Given his office’s role in the checks and balances of the state’s system for issuing concealed-handgun licenses (CHLs), the attorney general last year ordered a review of the process, seeking to ensure that such licenses weren’t ending up in the wrong hands.

The databases needed to conduct this analysis are maintained by different state agencies, a complicating factor in the review process.

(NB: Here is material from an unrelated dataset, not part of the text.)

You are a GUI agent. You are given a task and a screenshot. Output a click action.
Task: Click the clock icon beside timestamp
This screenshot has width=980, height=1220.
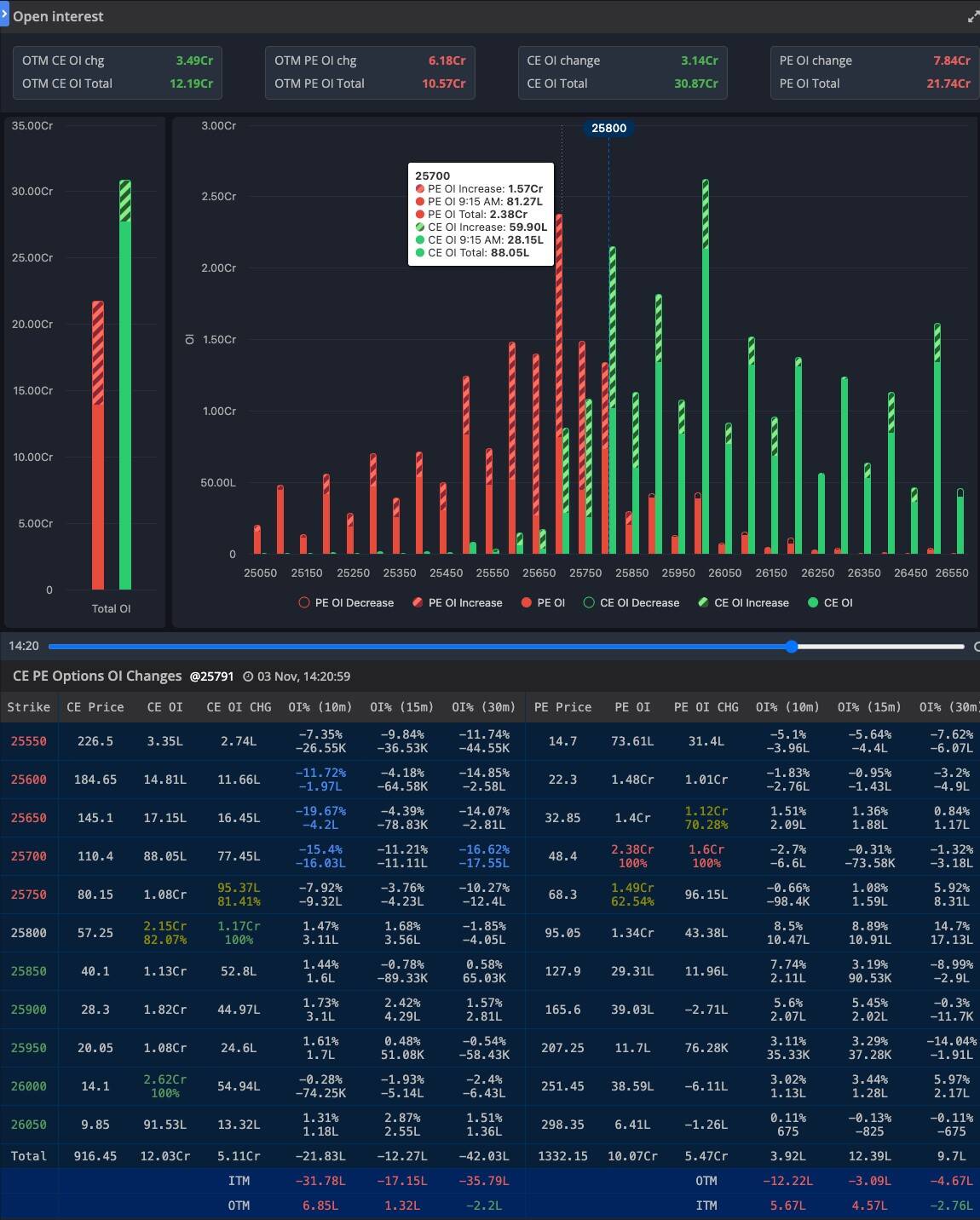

Under Ohio law, determinations of mental incompetence (MI) must be reported to the Ohio Attorney General’s Bureau of Criminal Investigation (BCI) by courts and/or mental health providers. The list of active holders of Ohio CHLs, meanwhile, is housed with the Ohio Department of Public Safety (ODPS), which maintains the information in its Law Enforcement Automated Data System (LEADS). LEADS is used strictly for law enforcement purposes, meaning that the Identification Division of BCI did not have access to the CHL data.

This hurdle was cleared when BCI, through a memorandum of understanding, obtained the list of CHL holders from ODPS, data that the bureau then compared against its MI database – a comparison that had never been done.

“Everyone in Ohio should expect that we are enforcing existing laws – and, as this report demonstrates, we are,” Yost said. “This first-of-its-kind law enforcement project would not have been possible without the partnership between the Attorney General’s Office and ODPS, under the leadership of Director Stickrath and Gov. DeWine.”

What BCI found in its review is that, of the Ohioans who have a CHL, 41 of them had been deemed to be mentally incompetent – which means they should not have had a concealed-handgun license or possessed a firearm.

“Those 41 individuals represent only a tiny fraction of a percentage of the Ohioans who have concealed-carry licenses, and we are not aware that any harmful outcomes have resulted,” AG Yost said. “But even one unlawful license is too many.”

To fix the problem, BCI and ODPS partnered to automate the cross-checking – at no cost to taxpayers – to permanently allow CHL updates to flow to BCI, thus allowing the bureau to make routine cross-checks of the concealed-handgun licenses against the mental incompetence database. When a mentally incompetent adjudication is uncovered in the cross-checking process, BCI is committed to promptly notifying the appropriate sheriff’s office by phone and in writing so that action can be taken on the CHL in question.

“Revoking wrongfully issued licenses is an example of how we can and should enforce existing gun laws before creating new ones,” Yost said.